Personally, I think this werewolf-like addition to Spidey’s genetic curse is the best incarnation of Man-Spider that we’ve ever seen. This is because the six-armed body horror of it all adds even more weight to Peter’s decision to keep helping others regardless of what his powers may cost him, with the creature’s final rampage even giving the supporting cast a chance to help Spider-Man for a change. While I don’t hate the Morbius movie as much as some other comic fans, it’s a shame that Sony relegated that story to a solo film instead of later incorporating it into the Man-Spider saga like Neogenic Nightmare did.
Season two of the animated series ended up being an even bigger hit than the first, with fans loving the show’s take on an expanded Marvel Universe (which even included the ’90s X-Men cast) as well as the darker take on a more monstrous Spider-Man. That’s why it makes sense that the MCU’s return to street-level comic adventures would harken back to this particular storyline – especially since it appears that the Disney wishes to use the upcoming film as an opportunity to shine a light on other Marvel characters just like Semper did back in the day.
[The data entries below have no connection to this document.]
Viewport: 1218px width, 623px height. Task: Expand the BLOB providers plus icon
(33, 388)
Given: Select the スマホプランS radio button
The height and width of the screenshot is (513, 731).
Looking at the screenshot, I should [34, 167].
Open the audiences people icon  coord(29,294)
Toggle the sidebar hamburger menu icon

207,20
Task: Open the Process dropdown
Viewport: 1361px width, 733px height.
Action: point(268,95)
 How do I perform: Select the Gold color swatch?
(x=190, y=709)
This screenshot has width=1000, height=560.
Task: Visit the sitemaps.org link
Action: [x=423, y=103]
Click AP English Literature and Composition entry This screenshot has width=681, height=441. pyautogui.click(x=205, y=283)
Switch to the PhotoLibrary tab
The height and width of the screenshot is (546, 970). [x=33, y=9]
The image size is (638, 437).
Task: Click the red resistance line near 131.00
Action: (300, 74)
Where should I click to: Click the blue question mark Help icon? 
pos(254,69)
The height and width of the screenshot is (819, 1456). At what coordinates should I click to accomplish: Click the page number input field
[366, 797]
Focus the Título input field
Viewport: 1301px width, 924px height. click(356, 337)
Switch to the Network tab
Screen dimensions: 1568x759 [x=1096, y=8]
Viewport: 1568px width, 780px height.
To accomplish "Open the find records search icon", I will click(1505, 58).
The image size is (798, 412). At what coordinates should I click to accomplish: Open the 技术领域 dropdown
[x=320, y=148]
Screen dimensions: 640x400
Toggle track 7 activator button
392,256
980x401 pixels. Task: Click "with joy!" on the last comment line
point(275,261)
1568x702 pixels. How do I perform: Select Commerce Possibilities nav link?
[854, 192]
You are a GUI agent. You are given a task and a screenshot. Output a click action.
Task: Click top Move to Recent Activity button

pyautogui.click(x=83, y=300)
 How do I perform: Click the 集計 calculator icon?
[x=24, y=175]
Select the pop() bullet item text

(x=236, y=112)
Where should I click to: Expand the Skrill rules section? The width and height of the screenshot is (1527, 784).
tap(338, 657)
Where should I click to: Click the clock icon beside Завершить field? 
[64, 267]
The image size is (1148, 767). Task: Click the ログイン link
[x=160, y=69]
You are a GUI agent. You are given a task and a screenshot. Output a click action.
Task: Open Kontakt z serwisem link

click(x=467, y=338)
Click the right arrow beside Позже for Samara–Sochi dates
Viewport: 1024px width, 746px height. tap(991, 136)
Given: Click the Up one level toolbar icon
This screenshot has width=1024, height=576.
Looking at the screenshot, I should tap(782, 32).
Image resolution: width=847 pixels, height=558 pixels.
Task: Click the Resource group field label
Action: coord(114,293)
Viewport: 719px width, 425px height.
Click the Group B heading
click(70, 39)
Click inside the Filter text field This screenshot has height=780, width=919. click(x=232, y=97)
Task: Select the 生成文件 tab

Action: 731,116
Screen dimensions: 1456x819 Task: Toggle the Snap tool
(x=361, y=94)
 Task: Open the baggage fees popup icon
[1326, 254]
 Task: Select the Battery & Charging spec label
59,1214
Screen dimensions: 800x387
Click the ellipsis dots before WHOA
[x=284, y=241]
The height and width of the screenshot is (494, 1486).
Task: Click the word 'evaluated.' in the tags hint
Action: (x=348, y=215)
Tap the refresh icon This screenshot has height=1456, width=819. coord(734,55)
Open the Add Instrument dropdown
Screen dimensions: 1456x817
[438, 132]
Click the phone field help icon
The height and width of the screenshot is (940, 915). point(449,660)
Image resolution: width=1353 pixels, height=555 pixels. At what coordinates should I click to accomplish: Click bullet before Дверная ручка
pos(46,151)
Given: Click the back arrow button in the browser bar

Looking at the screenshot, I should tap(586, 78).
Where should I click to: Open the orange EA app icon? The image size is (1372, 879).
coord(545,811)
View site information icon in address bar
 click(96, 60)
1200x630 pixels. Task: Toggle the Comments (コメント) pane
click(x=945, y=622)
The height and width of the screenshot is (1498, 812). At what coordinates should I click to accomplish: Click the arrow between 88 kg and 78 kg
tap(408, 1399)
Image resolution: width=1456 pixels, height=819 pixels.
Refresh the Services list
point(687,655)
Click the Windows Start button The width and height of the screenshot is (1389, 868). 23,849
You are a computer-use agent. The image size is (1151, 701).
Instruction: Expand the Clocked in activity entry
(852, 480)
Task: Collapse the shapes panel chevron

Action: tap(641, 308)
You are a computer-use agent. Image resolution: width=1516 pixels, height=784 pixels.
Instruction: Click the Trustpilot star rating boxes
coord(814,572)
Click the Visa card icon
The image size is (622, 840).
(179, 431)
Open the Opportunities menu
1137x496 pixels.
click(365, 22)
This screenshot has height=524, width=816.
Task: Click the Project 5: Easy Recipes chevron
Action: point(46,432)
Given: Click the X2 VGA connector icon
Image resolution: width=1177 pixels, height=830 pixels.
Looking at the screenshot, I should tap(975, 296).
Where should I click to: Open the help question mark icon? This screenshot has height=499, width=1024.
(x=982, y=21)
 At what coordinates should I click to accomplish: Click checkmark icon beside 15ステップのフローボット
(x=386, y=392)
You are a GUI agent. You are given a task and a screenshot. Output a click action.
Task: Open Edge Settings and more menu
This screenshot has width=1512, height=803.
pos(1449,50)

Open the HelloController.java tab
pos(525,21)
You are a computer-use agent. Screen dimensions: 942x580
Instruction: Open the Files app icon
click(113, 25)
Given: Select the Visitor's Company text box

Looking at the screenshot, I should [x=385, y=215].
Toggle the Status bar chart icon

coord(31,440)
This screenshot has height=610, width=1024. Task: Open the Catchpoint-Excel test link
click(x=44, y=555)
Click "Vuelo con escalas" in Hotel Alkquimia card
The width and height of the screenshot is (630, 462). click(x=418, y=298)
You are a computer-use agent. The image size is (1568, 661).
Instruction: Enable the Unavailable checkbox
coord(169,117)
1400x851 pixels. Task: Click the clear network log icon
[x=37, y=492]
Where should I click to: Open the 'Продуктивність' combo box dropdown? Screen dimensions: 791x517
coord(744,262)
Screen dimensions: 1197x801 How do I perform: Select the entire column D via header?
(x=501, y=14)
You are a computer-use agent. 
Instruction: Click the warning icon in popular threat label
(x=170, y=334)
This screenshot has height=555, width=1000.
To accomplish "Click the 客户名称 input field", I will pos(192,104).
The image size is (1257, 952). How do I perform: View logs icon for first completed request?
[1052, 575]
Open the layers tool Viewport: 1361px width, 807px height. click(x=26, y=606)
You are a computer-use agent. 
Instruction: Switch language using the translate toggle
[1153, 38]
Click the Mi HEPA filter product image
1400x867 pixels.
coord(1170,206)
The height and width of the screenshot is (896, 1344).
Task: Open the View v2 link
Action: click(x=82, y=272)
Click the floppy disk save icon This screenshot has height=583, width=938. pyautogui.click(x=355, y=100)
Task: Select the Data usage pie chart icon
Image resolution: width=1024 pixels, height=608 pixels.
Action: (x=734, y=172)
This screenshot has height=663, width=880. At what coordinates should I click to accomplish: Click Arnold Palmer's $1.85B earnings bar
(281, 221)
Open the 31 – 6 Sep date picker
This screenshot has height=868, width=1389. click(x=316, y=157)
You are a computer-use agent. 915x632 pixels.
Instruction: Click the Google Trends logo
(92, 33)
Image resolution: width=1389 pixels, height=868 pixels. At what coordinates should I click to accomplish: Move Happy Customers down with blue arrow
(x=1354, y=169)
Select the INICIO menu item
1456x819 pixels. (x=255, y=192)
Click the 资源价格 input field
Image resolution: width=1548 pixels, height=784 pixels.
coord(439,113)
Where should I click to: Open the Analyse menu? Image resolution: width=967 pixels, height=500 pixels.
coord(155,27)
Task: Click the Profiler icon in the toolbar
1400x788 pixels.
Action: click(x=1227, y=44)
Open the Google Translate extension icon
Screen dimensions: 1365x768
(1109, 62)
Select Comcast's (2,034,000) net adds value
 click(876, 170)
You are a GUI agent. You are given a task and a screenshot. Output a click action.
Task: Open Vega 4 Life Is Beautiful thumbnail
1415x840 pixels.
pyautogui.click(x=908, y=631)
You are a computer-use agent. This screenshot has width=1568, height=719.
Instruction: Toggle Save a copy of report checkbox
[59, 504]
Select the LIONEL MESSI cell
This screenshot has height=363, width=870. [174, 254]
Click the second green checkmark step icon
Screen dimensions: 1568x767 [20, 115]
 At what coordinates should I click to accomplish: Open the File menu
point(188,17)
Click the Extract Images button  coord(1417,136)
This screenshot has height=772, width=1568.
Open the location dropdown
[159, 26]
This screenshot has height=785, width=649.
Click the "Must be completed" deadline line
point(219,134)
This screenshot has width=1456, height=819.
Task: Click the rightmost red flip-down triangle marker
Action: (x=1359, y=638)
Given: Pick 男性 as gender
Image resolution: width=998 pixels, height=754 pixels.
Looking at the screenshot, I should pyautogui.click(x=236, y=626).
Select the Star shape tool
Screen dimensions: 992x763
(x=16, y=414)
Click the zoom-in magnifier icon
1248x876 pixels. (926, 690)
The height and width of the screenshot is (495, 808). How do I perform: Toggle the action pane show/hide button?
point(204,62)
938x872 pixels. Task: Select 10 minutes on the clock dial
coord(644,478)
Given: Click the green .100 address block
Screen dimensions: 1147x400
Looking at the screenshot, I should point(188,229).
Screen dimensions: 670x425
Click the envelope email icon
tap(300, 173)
From what we can see in the trailer, Tom Holland’s Spider-Man appears to be going through his own additional transformations, including creepy fully black eyes and organic web-shooter, as well as the cocoon-building behavior previously seen in Marvel’s The Other arc in the comics. As I mentioned before, I doubt that the MCU will allow this particular cash cow to fully transform into a nightmarish spider freak that can scare away children, but there’s always a chance that the studio could surprise us with more horror elements. I’d also love to see the story explore Spidey’s mutation and use that as an excuse to formally introduce X-Men’s mutants into the MCU, especially since Sadie Sink is rumored to be playing Jean Grey in the flick.
However, even if Brand New Day doesn’t adapt as much of the Neogenic Nightmare as the promotional material has suggested, I’d argue that this particular season of Spider-Man: The Animated Series is still worth revisiting simply because it’s a great example of artists being able to work past network limitations in order to tell complex stories that approach full-on body-horror.